Le fossé des générations à mon époque s’exprimait à travers la musique rock et la libération sexuelle. Woodstock a été le moment emblématique. Ce n’est pas un hasard si la projection du film à Pallas pendant la junte a provoqué l’intervention de la police. Beaucoup de bois est tombé. Quels sont les éléments qui définissent aujourd’hui le fossé générationnel ? La première réponse spontanée est la technologie. La familiarité des jeunes générations avec les sauts d’une technologie qui avance d’année en année crée les distances des mentalités. Smartphones, confort du clavier, réseaux sociaux, Instagram, TikTok. Le flirt en direct est presque criminalisé. Cependant, il est devenu obsolète au profit de son remplacement électronique.
C’est la surface. Et comme toute surface, malgré la perception postmoderne, il y a une certaine profondeur cachée. La différence essentielle entre nous et nos descendants est « l’horizon spirituel ». Qu’est-ce que c’est? Tu me diras Tout d’abord, cela a à voir avec la discipline. Je ne parle pas de la discipline générale contrairement au comportement indiscipliné qui a caractérisé ma propre jeunesse.
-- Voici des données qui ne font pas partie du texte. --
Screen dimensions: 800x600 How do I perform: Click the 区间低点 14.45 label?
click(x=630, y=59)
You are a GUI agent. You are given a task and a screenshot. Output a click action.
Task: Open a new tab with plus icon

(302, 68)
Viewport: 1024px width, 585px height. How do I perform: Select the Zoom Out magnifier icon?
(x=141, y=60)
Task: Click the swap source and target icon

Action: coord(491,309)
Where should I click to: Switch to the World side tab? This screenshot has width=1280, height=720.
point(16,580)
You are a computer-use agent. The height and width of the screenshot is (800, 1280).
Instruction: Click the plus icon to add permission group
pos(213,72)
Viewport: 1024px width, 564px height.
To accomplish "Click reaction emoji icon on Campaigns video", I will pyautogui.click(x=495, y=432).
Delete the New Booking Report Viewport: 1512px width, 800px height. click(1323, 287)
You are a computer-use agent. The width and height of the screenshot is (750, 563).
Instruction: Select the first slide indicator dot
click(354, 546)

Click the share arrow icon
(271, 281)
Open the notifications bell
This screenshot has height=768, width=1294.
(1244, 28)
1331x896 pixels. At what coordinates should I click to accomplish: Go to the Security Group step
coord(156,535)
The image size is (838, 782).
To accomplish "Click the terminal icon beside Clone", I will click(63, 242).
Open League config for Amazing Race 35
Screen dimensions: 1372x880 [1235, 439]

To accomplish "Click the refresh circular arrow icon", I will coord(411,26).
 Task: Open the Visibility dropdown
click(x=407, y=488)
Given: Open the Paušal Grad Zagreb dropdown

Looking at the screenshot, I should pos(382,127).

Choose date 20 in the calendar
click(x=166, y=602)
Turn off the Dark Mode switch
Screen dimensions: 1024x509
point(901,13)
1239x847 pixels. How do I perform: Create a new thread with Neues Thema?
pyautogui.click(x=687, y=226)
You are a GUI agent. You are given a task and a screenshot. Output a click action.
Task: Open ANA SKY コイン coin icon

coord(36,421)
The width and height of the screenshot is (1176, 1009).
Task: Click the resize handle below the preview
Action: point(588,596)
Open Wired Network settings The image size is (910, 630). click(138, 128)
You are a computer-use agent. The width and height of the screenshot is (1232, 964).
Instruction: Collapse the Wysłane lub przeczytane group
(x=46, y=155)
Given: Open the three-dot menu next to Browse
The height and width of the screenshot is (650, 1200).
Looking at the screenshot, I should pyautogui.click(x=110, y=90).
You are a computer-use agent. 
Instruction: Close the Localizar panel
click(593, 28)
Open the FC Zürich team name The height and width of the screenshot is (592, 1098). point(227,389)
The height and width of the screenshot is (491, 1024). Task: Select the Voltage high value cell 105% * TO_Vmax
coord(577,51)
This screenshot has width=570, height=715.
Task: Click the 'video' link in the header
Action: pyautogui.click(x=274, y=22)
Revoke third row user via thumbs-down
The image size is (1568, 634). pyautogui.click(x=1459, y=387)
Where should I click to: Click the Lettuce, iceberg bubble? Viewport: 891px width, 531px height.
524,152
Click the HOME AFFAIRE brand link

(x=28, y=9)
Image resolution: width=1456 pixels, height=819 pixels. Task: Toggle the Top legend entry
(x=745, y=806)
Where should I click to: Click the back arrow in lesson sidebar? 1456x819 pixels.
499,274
Je fais référence à cette discipline qui définit « l’horizon spirituel ». Quand, à treize ans, je me suis faufilé hors de chez moi pour voir le concert des Stones à l’Avenue Stadium, j’avais construit tout un réseau d’arguments pour justifier mes actions. Je l’avais créé à travers mes lectures et mes écoutes. Et ceux-ci exigeaient la discipline de la concentration. Discipline; Vous avez dit concentration ? Oui, le fossé générationnel d’aujourd’hui est dû au manque de capacité de concentration. Les générations qui grandissent aujourd’hui ont du mal à lire des textes de plus de cent mots.
Est-il possible aujourd’hui de confronter un adolescent aux Misérables de Victor Hugo ou aux États non gouvernés de Stratis Cirka ? Seule la tumeur l’en empêche. Et je peux conclure que ma différence avec l’adolescent d’aujourd’hui ne réside pas dans la familiarité avec la technologie – un problème technique – mais dans l’aliénation de l’horizon intellectuel de notre culture. Et ce n’est pas la faute de l’adolescent. Le coupable est la mentalité totalitaire du postmodernisme, qui, en tant que substitut idéologique, impose l’idée que notre monde est le meilleur et le plus sage de tous les mondes existants. D’où vient ce monde ? A quoi ressemblerait ce monde si Hugo n’avait pas déjà dénoncé la peine de mort au milieu du XIXe siècle ?
Chaque « écart générationnel » a des caractéristiques culturelles. Cela signifie que dans sa langue, il transmet des souvenirs qu’il a du mal à surmonter. L’adolescent seventies qui écoutait Jim Morrison écoutait aussi Beethoven, Mozart ou Schubert et lisait des Kazantzakis ou encore les romans « gentils » de la génération trentenaire. Aucun programme éducatif ne l’obligeait à le faire. Mais il savait qu’ils étaient nécessaires à sa cultivation. Et la question est : qu’est-ce que la génération d’adolescents d’aujourd’hui pense être nécessaire pour leur culture ? C’est là que réside le véritable fossé entre les générations.
Nous disons qu’il s’agit d’un « problème éducatif » et que ce n’est en fait pas un problème. Est-il temps de se demander ce que signifie vraiment cette « question éducative » ? Si je ne me trompe pas, la Société des Gens des Lettres en France a voté il y a deux ans pour l’écrivain français le plus important. Hugo et Standal étaient en finale. Stendhal est élu. Je me demande combien de jeunes Français l’ont lu. Il y a quelques années, alors que le sujet d’Anatole France était abordé au lycée, il y avait une contribution d’un candidat qui se demandait : « C’est qui cette France ? ».
Je termine avec mon bien-aimé Engonopoulos et son bolivar. Je le cite de mémoire. « Après la victoire de la révolution sud-américaine, une statue en bronze de Bolivar a été érigée à Anapli et Monemvasia (…) ». Cependant, le manteau rouge bronze du héros faisait des bruits dans le vent la nuit et « ainsi les habitants ont exigé et obtenu la démolition du monument par des mesures appropriées ». Oui, les monuments des classiques troublent le sommeil des nouvelles générations. Nous les détruisons donc par des « mesures raisonnables ».